Small-scale protests have also been held in other cities, and recently, the capital, La Paz, has become the epicenter of the opposition protests.
However, it is not just the right-wing that has been mobilizing. Several massive mobilizations have been carried out in support of Evo Morales and his victory in the latest elections, and to denounce the ongoing coup effort. On October 28, thousands of people from peasant movements, youth movements, miners’ unions, and Indigenous movements took to the streets in El Alto, a largely Indigenous, working-class city neighboring La Paz and a historic base of MAS, to defend their votes and the results.
Thousands of miners mobilized in La Paz on October 29 and one of the central chants–“Mesa, thief, we won’t forget October”–refers to the massacre which occurred in El Alto on October 11, 2003 during the “gas war,” while Mesa was vice-president, and more than 80 people were killed and hundreds injured.
Vean a los mineros movilizados en La Paz para defender la victoria de @evoespueblo y el proceso de cambio. Ahora rodean la sede de gobierno para protegerla de la derecha. #29Oct pic.twitter.com/127l5oIuCN
— Marco Teruggi (@Marco_Teruggi) October 29, 2019
On October 30, an even larger mobilization was carried out and thousands of miners, Indigenous people, neighborhood organizations, youth activists and citizens marched from El Alto down to La Paz in support of Evo Morales. The chant “Evo you are not alone dammit!” was the central cry of the people.
The following day, on October 31, thousands arrived at La Paz from different parts of the country to join mobilizations in support of Evo Morales. In light of the growing attacks from the opposition, participants of the mobilization decided to stay overnight in a vigil at Plaza Murillo which is the center of political life in the capital and where the presidential palace and the National Congress of Bolivia are located.
Later in the day, sectors of the opposition in La Paz gathered to hold a ‘cabildo’ or an open meeting where several resolutions regarding their position and demands were approved.
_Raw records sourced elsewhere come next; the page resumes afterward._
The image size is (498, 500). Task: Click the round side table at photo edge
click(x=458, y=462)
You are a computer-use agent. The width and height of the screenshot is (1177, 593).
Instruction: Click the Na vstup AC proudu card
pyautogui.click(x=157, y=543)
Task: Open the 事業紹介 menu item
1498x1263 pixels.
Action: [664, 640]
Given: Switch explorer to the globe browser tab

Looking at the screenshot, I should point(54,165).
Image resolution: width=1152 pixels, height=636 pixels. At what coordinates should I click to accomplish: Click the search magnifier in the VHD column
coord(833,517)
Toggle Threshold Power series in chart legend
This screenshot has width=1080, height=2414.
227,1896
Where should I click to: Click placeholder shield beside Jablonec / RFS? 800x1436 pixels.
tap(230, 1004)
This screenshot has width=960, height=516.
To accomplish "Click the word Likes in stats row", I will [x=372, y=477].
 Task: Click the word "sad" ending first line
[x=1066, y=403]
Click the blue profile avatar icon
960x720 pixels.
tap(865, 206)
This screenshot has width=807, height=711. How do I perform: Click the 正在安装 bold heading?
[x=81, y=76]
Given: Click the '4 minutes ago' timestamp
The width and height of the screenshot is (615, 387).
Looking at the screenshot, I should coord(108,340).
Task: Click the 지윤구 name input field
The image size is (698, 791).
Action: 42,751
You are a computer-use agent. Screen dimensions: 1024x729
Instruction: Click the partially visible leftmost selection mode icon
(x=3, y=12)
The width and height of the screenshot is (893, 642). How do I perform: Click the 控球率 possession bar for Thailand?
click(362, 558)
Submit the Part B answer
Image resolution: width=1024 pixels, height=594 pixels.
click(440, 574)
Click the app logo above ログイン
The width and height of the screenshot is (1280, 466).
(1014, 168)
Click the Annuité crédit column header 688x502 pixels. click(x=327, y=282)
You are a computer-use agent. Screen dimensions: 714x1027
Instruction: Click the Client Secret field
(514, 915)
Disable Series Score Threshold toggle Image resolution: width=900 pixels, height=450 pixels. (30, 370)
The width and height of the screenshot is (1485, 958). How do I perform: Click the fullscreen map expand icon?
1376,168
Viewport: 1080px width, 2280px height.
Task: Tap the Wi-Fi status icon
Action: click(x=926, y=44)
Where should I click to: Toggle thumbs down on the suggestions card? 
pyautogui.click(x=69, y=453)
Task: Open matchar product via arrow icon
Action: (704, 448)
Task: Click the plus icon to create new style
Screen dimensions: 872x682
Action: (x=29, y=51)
Marco Teruggi reported that these include the demand that the elections be annulled, the resignation of Evo Morales, the rejection of the audit of the OAS, a call for new elections, the creation of a new Supreme Electoral Tribunal, and to “radicalize the pressure mechanisms.”
Following the cabildo, opposition protesters decided to march towards Plaza Murillo and attempted to violently break through the line of police protecting the MAS supporters and miners who had camped there overnight. The violent clashes involving explosions of dynamite and fireworks set off by opposition protesters lasted until midnight.
Government authorities and people’s movements in Bolivia have denounced that tensions are escalating every day and it is nearing a coup-like scenario. Both Evo Morales and vice-president Álvaro García Linera have denounced the intentions of the right-wing opposition to engender chaos and destabilize the country with violent protests and strikes.
Juan Ramón Quintan told Teruggi that “There is no doubt that it is a coup financed by the United States, they have learned to move their pieces well, especially to sustain a narrative against the government.” He added that “Bolivia will convert into a great battlefield, a modern Vietnam because here the social organizations have found a horizon to reaffirm their autonomy, sovereignty, identity.”
Internationally, people’s movements and political leaders have also rallied behind Evo Morales and in defense of Bolivian democracy. Yesterday, a Twitter storm was held with the trending hashtag #EvoPresidenteLegítimo (Evo Legitimate President) and people from across the world joined to lend their support to Morales and the process of change in the country and to reject the ongoing coup attempts.